:: Passage to read ::

Shelter dogs are really quite misunderstood
Cumberland Valley Animal Shelter
(1/2013) I think when people come in to look at our dogs available for adoption, they use their own frame of reference with the dogs they've had in their lifetime. This is completely fine -- it's totally normal and human and to be expected.
But shelter dogs aren't like those dogs -- they don't have the stability and security of a home. I worry that a lot of people never take the time to consider what a shelter dog has been through.
Let's look at it from their perspective.
A lot of shelter dogs actually start out in a home, but for whatever reason -- they get away from someone who never bothers to look for them or their owner can no longer care for them -- they find themselves in an animal shelter.
First, the shock of being in a cage must be severe. For us it would be like going from our homes to living in an elevator. Plus, a lot of dogs can sense what a shelter is. Even when they return just for a visit, they'll balk at the door, not wanting to go in -- so what must that first night in a shelter be like for a dog?
We have a lab mix who came in as a stray just today and when I went back to get some water, he was standing up watching me, while all the other dogs were sleeping for the night.
The tension and stress when that cage door first shuts must be immense.
The dog usually stays in the kennel for a few days to a week, while staff gives him time to get adjusted to his new environment. So, he's living in a cage, eating different food, surrounded by people he doesn't recognize.
Then he's given a temperament test. Can you imagine this? You're living in a new environment, one you're completely unfamiliar with, and then you're put through a series of tests to see how you react.

:::
:: Data provided ::

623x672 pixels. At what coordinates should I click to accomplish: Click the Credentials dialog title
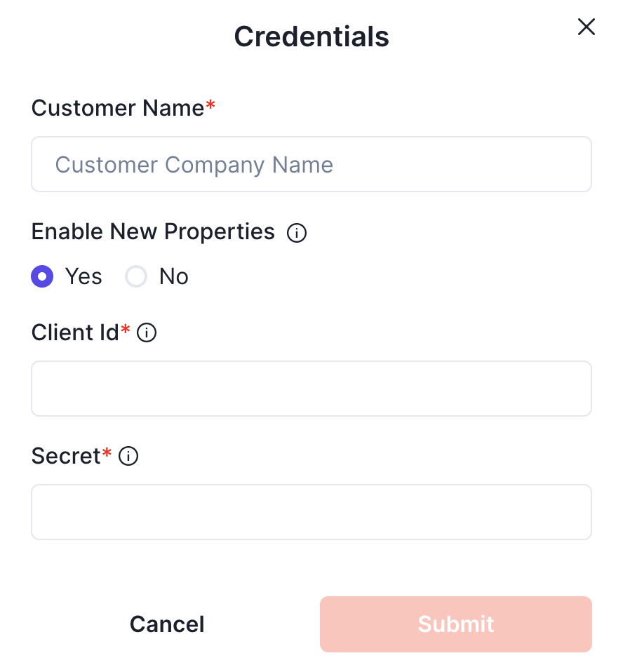(x=312, y=36)
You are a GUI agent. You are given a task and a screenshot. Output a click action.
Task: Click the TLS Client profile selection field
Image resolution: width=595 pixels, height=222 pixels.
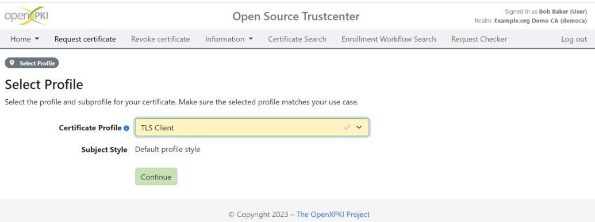pos(252,127)
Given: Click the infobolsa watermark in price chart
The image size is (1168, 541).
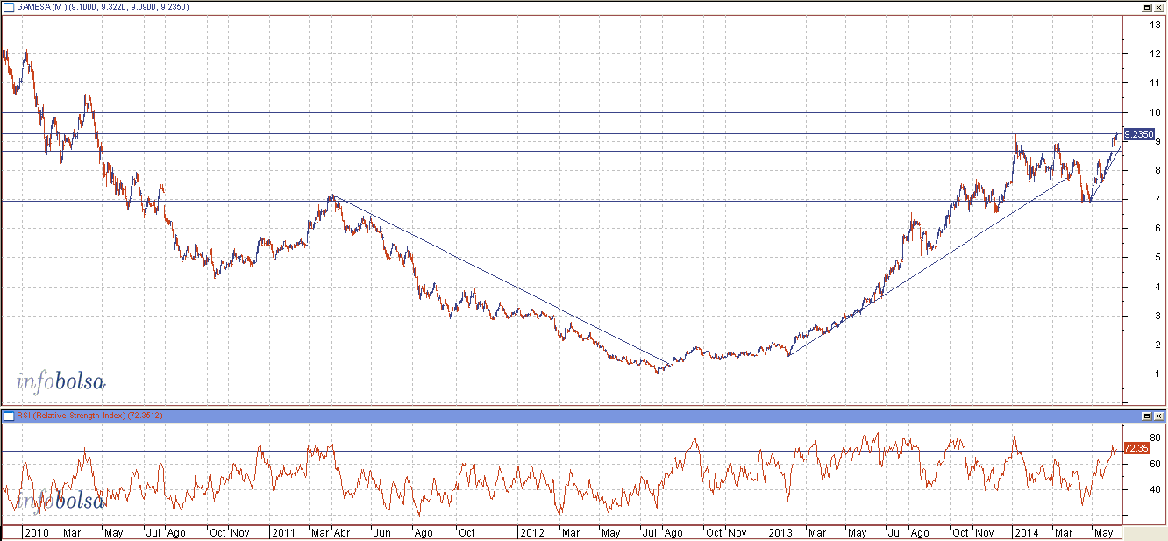Looking at the screenshot, I should click(61, 381).
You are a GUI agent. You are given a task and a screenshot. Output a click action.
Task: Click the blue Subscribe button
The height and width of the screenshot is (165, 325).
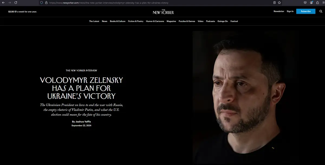point(306,11)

:::

**Task goal**
Write out the full article about shelter dogs above, word for word.

**Response**
Shelter dogs are really quite misunderstood
Cumberland Valley Animal Shelter
(1/2013) I think when people come in to look at our dogs available for adoption, they use their own frame of reference with the dogs they've had in their lifetime. This is completely fine -- it's totally normal and human and to be expected.
But shelter dogs aren't like those dogs -- they don't have the stability and security of a home. I worry that a lot of people never take the time to consider what a shelter dog has been through.
Let's look at it from their perspective.
A lot of shelter dogs actually start out in a home, but for whatever reason -- they get away from someone who never bothers to look for them or their owner can no longer care for them -- they find themselves in an animal shelter.
First, the shock of being in a cage must be severe. For us it would be like going from our homes to living in an elevator. Plus, a lot of dogs can sense what a shelter is. Even when they return just for a visit, they'll balk at the door, not wanting to go in -- so what must that first night in a shelter be like for a dog?
We have a lab mix who came in as a stray just today and when I went back to get some water, he was standing up watching me, while all the other dogs were sleeping for the night.
The tension and stress when that cage door first shuts must be immense.
The dog usually stays in the kennel for a few days to a week, while staff gives him time to get adjusted to his new environment. So, he's living in a cage, eating different food, surrounded by people he doesn't recognize.
Then he's given a temperament test. Can you imagine this? You're living in a new environment, one you're completely unfamiliar with, and then you're put through a series of tests to see how you react.